Die Tutor Unternehmensberatung, Neumünster, hat gemeinsam mit der US-amerikanischen Mensch & Recht Inc. ein Qualifizierungskonzept entwickelt, das die Förderung der Berater-Ausbildung mit Stipendien vorsieht. ?Jeder Finanzberater erhält darüber eine komplette Ausbildung bis zum Uni-Abschluss spendiert und muss sich währenddessen nicht einmal Sorgen um sein monatliches Auskommen machen?, so Peter L. Pedersen, Tutor-Geschäftsführer.

In der ersten Stufe absolviert der Berater in 18 Monaten das berufsbegleitende, nichtakademische Studium zum Masterconsultant in Finance MFC. Ab 2006 folgt die zweite Ausbildungsstufe in Form eines sechssemestrigen Universitätsstudiums zum ?Bachelor of Arts – Business Administration? an der Privaten Hanseuniversität, Rostock. ?In diesem Studiengang werden erstmalig in Deutschland ein universitäres Studium mit einem berufsorientierten Trainee-Studium kombiniert?, erklärt Pedersen.

Die gesamten Studiengebühren für MFC- und Bachelor of Arts-Studium belaufen sich nach Tutor-Angaben auf rund 30.000 Euro. Über die gesamte 54-monatige Studiendauer werde der Berater mit einem monatlichen Stipendium von bis zu 1.500 Euro gefördert. ?Nach erfolgreichem Uni-Abschluss steht dem Berater zusätzlich ein Investitionsvolumen von 25.000 Euro zur Einrichtung seines Geschäftsbetriebes zur Verfügung?, so der Tutor-Chef.

Bereits seit Oktober 2004 würden die ersten zwanzig deutschen Finanzberater mit insgesamt bis zu 80.000 Euro gefördert.
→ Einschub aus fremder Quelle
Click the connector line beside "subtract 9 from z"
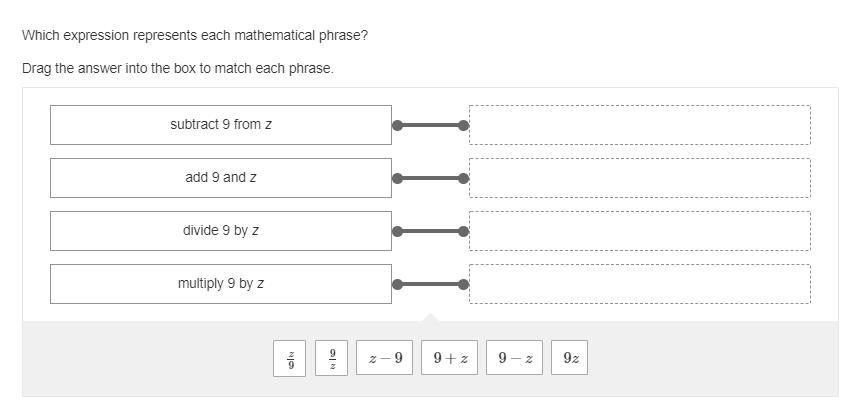Image resolution: width=862 pixels, height=410 pixels. (430, 125)
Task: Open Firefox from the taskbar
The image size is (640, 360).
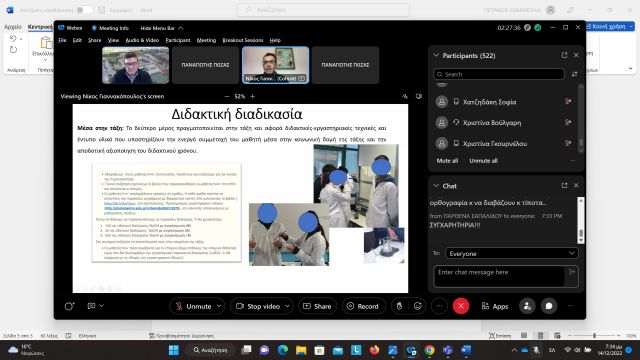Action: pos(374,350)
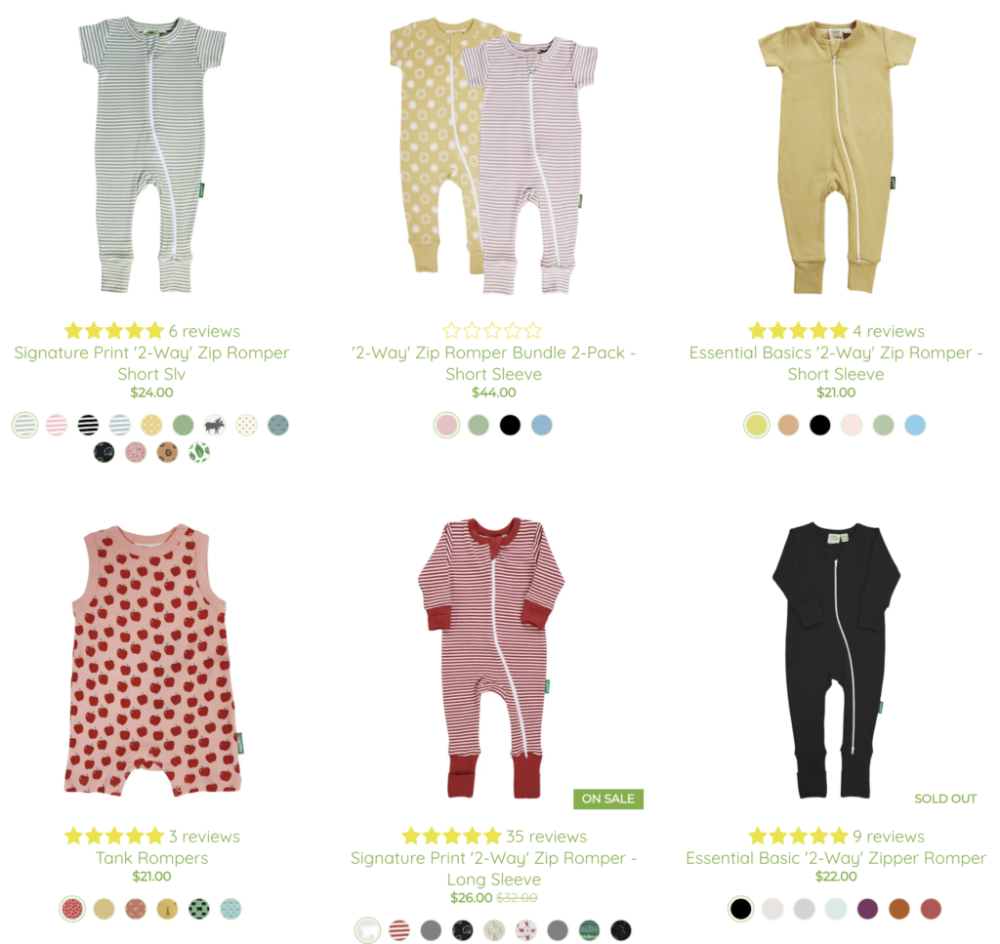
Task: Select green leaf print swatch
Action: [199, 452]
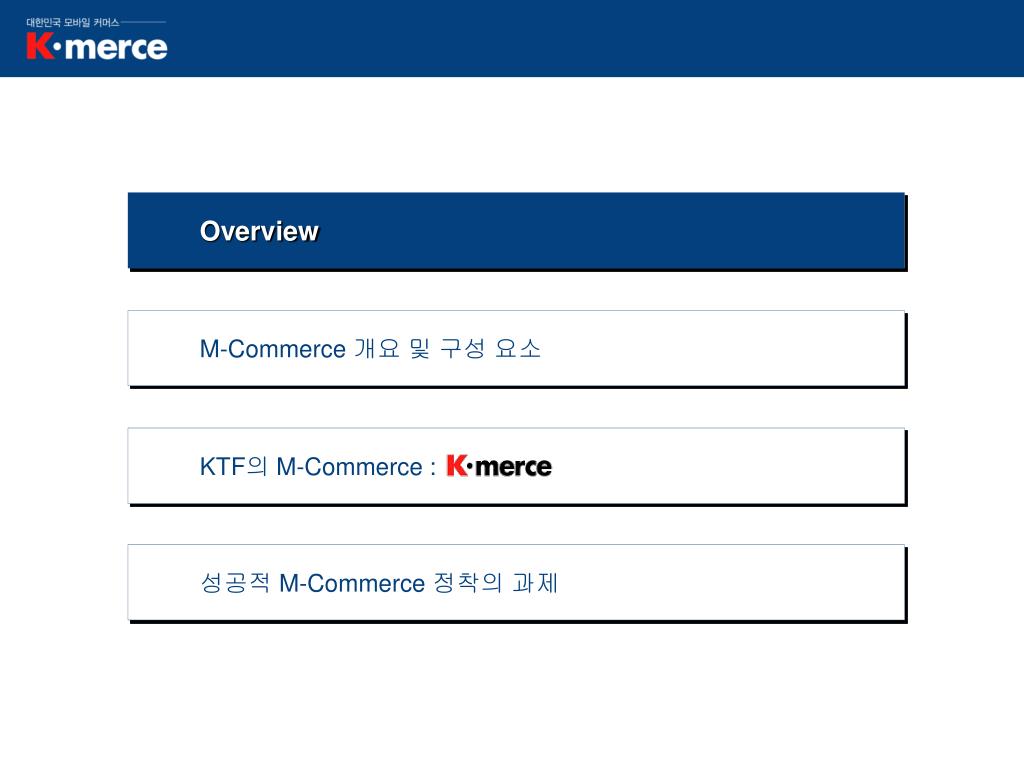Viewport: 1024px width, 768px height.
Task: Select the blue Overview section box
Action: [517, 231]
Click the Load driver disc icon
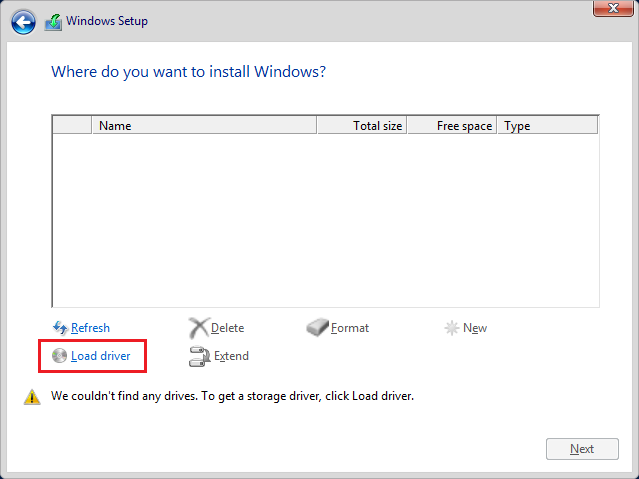This screenshot has height=479, width=639. [59, 356]
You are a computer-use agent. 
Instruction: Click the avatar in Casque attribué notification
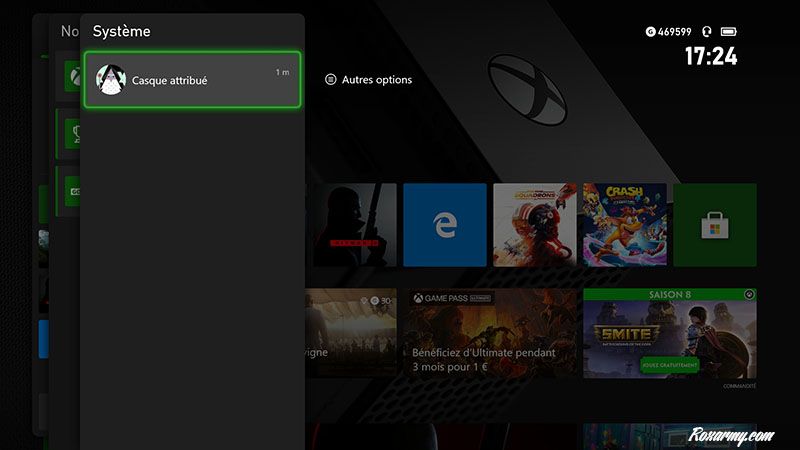pyautogui.click(x=109, y=80)
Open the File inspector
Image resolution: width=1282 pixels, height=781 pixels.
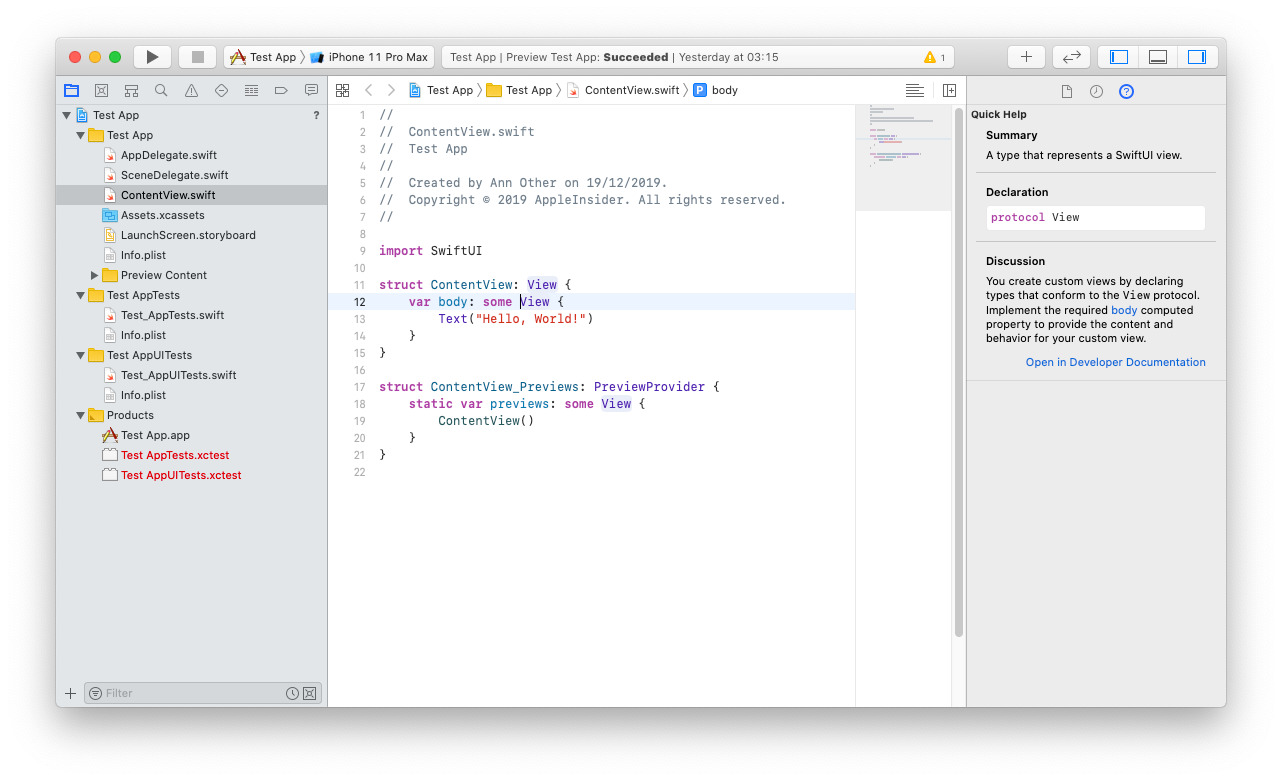[1065, 91]
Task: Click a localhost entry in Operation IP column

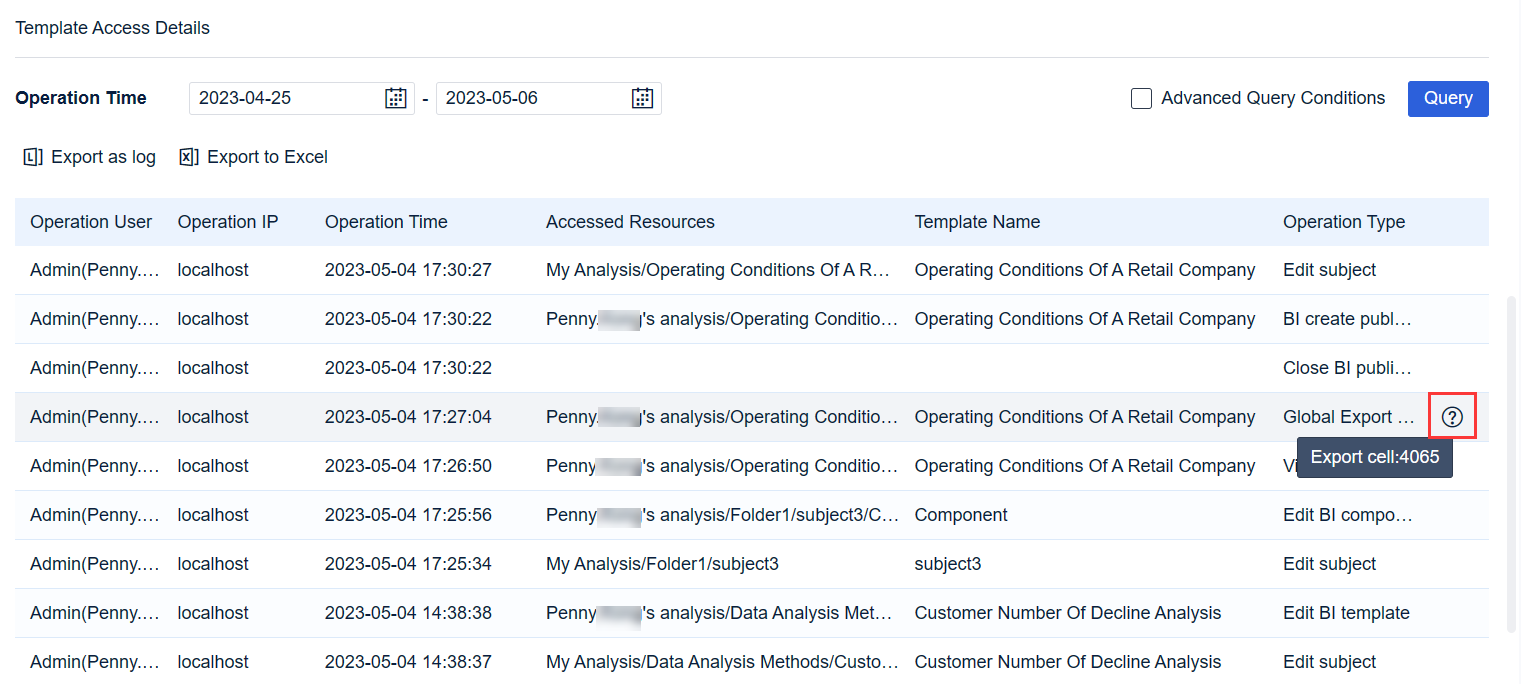Action: click(213, 269)
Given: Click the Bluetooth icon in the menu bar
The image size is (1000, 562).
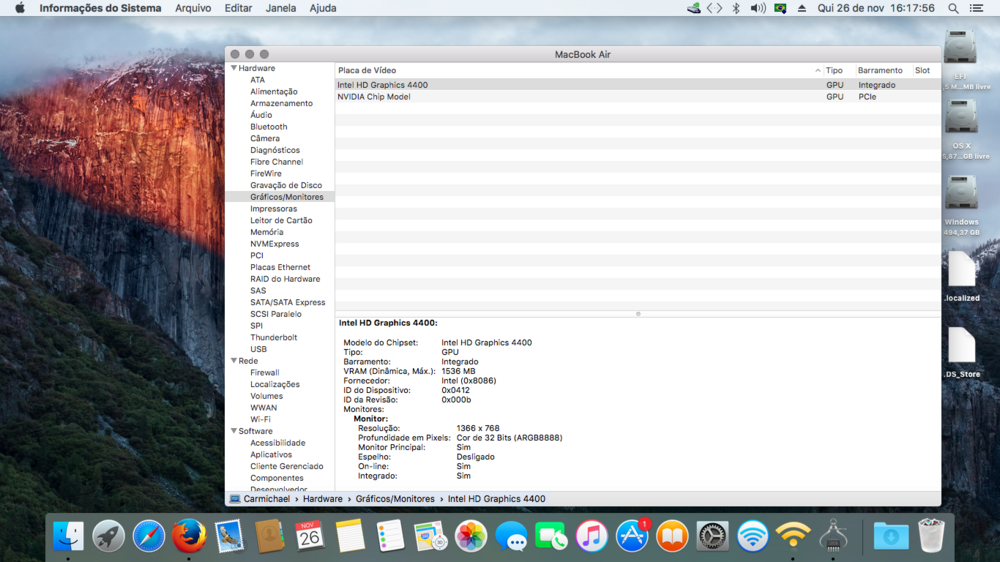Looking at the screenshot, I should click(x=736, y=8).
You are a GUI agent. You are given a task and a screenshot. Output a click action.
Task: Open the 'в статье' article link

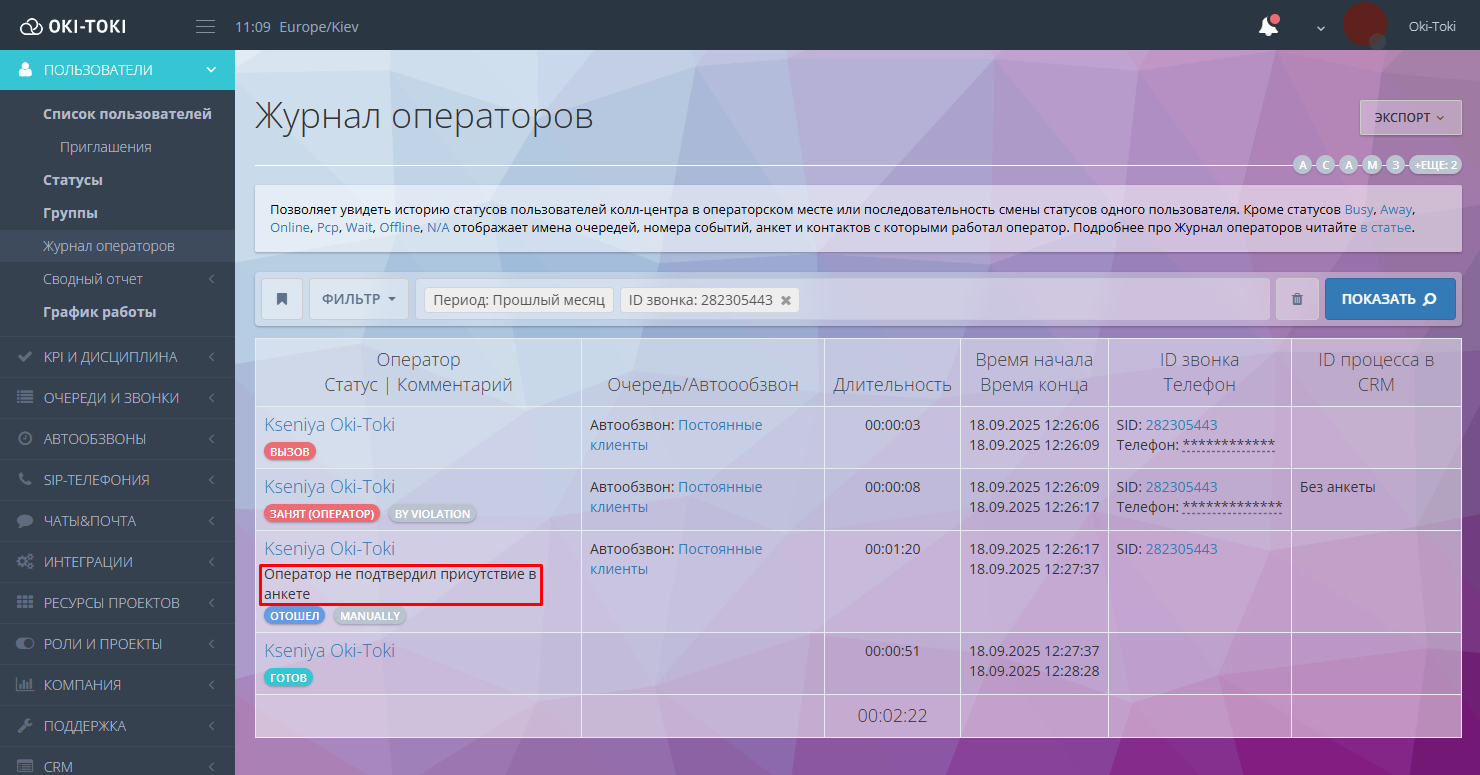coord(1385,227)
Die Gelder werden vom US-amerikanischen Partner zur Verfügung gestellt. Die Begünstigten sind allesamt selbständige Mitarbeiter des Schweriner Finanzunternehmens UFC Gesellschaft für Investmentberatung GmbH. Im Gegenzug fordert UFC von seinen Kooperationspartnern eine mehrjährige Verpflichtungszeit, die sich dem Ausbildungsfortschritt entsprechend verlängere.

?Der Benefit für uns sowie unsere Investoren?, erklärt UFC-Chef Steffen Larisch, ?liegt in der Tatsache, dass hochqualifizierte Berater ein Vielfaches an Geschäft gegenüber nur durchschnittlich ausgebildeten Vermittlern bewirken, zudem wesentlich verwaltungs- und betreuungsextensiver sind und generell viel weniger Nerven kosten.

Insgesamt will UFC im Jahr 2005 bis zu 40 Finanzberater über dieses Förderungsmodell an sich binden. Die UFC hatte sich im Vorwege umfassenden Verhandlungen, Überprüfungen und Beurteilungen unterziehen müssen, bevor sie den Zuschlag für das knapp fünf Millionen US-Dollar teure Venture-Capital-Projekt erhielt. Tutor-Geschäftsführer Pedersen geht davon aus, dass in 2005 zwei bis drei weitere deutsche Vertriebsunternehmen in den Genuss des Master-Quality-Programs kommen werden. Die ersten Auswahlverfahren, die exklusiv von Tutor vorgeprüft werden, laufen nach seinen Angaben bereits.